Inspirational song: Just for the Record (Marillion)
I've had a lot of "I don't want to" creeping into my life lately. I don't want to venture outside in the heat and spiders. I don't want to do the onerous jobs like laundry, vacuuming, or catbox duty. I'd like to go show my support at the Pride Parade tomorrow morning, but I don't want to drive into town, pay to park, stand around outside, or deal with big crowds of people, now that both of my bestest buddies have scheduling conflicts and aren't going. I can't tell whether it's spilling over from or to the big decisions we have on deck for next year. I'm starting to push back against some of the key elements of the plan, like how much downsizing I'm willing to do in the long run. I can picture myself traveling light for a few months in the gypsy caravan, but once the rolling catbox comes to a final stop, I don't think I can tolerate as small a forever house as the man wants to build. As I mentioned a day or two ago, the inside of a shipping container, once it has insulation and drywall installed, is a snug seven feet wide, maybe a hairsbreadth wider. My laundry room, where I always feel a wave of claustrophobia, is six feet wide. There is nothing that could convince me that just three containers, even the forty footers arranged in a U shape around a courtyard, will be enough to make a home. The bedrooms and kitchen around the edges of the courtyard would be too narrow to fit in furniture. The man's response is that this is intended to be a remote mountain location, and the idea is to live outside (he writes in all caps) most of the time. There is no part of that sentence that I find acceptable. I don't even know where to begin to express how horrifying that is to me. I'm an inside cat. I like being outside for short bursts, but the wind and the bugs and the sun and the feeling of being exposed all get to me very quickly. I'm lucky to make it two hours outside. He wants me to just have a tiny house where we mostly store our stuff, and spend the rest of my life outside in the woods? This man has been to the beach with me. He knows I lose my mind after 90 minutes. What on earth possessed him to think I would go along with that plan? He almost divorced me a decade ago because I flat out refused to go camping in a tent ever again (back before the physical therapy to fix my dysfunctional S-I joint and gluten-free living to fix the other issues I had with camping). I even dislike big family or company picnics with a passion that would surprise most people.
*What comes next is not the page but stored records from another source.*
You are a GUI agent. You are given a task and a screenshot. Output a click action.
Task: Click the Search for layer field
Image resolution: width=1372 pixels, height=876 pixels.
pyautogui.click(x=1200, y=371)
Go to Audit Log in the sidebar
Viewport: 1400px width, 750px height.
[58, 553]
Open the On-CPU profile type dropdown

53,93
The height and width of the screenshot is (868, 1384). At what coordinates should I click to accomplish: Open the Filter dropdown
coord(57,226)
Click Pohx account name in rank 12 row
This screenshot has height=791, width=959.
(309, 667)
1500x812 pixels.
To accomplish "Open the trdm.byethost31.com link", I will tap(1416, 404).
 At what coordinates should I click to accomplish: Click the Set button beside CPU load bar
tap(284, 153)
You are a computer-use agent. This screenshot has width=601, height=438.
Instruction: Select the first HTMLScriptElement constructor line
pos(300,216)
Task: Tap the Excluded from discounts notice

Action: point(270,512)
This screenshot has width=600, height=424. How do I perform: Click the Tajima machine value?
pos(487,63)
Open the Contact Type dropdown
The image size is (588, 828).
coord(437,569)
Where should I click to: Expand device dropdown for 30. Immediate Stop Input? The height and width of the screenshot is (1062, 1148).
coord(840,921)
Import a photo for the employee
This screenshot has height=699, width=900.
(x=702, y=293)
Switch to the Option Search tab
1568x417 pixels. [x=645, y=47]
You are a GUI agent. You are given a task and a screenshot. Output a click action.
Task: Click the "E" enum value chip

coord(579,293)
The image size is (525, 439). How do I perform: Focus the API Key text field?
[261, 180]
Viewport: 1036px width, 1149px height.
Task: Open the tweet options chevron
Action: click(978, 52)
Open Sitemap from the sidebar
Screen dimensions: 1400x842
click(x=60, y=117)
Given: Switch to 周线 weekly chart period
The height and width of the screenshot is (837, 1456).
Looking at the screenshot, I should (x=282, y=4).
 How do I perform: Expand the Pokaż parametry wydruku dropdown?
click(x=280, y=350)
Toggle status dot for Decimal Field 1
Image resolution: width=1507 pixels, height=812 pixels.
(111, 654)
I am starting to reach a stress level that is branching out and affecting all aspects of my life. It took me four or five tries to get enough of a head of steam to go to the mailbox and take the trash can back from the curb today (it was supposed to be done last night). I think it is possible to unwind from this awful knot that is raising my blood pressure and spilling anxiety on everything I touch, if I were just to win a couple of the negotiating points. The difference between building a U shaped shipping container house of a twenty foot base and two forty foot arms (of the U), and an IUI with double containers on the arms is minimal in materials cost, but it would make a world of difference in livability. Realize I'm talking about creating rooms that are about fourteen feet wide instead of seven. The room I'm sitting in right now is a fifteen by fifteen square, and I've always considered it a bit snug. I am not unreasonable. I'm just not willing to spend the rest of my life tense and worrying that cabin fever and claustrophobia will send me running for an ax and a gallon of bleach. Sure that sounds extreme, but so does being stuck in the remote mountains in the winter with a choice of freezing in the snow or being cramped in a tiny bunker with a herd of animals and a man who thinks television is only for the weak.
I think it's time to pour a glass of wine and close the night with a little celebration of what the internet told me was world cat day, or something like that. Around my house, it's always cat day. A certain obese huntress is very happy with me right now. I had a fine toothed rat tail comb in the pile of junk I leave on my footrest (from putting more blonde highlights in my hair yesterday), and on a lark I started working on the mats on her back that she is too fat to groom properly. Big girl has the thickest coat of any short-haired cat I've ever met. (The vet had a tough time piercing her thick skin one year for vaccinations, too.) While that makes her well-prepared for our potential cold weather home, it makes her decidedly less fun to pet, when her fur gets gross. I discovered that she absolutely loves that comb, with a passion I never would have guessed existed in her. I was her valet for the entirety of the night, and she is now glossy black and relaxed, and as happy as a little kid on her birthday. If only I could persuade Athena to sit close to me for that long, so I could straighten out her hairy mess. That would just end in a band-aid moment if I tried.
My mother spent the evening scanning in some more old photographs, like one of herself looking stunningly gorgeous at 25, and she sent me one of my favorites that I knew existed, but haven't seen in years. So prepare yourself, I'm actually going to put in a photograph Of Myself, showing early promise as a fair-weather gardener. I also have a picture of the handsome devil who started it all, my first cat, who was the love of my life from when I was three until his tragic early death when I was eight or nine. How could anyone have lived with a cat like that, and not ended up believing that they were the vastly superior species?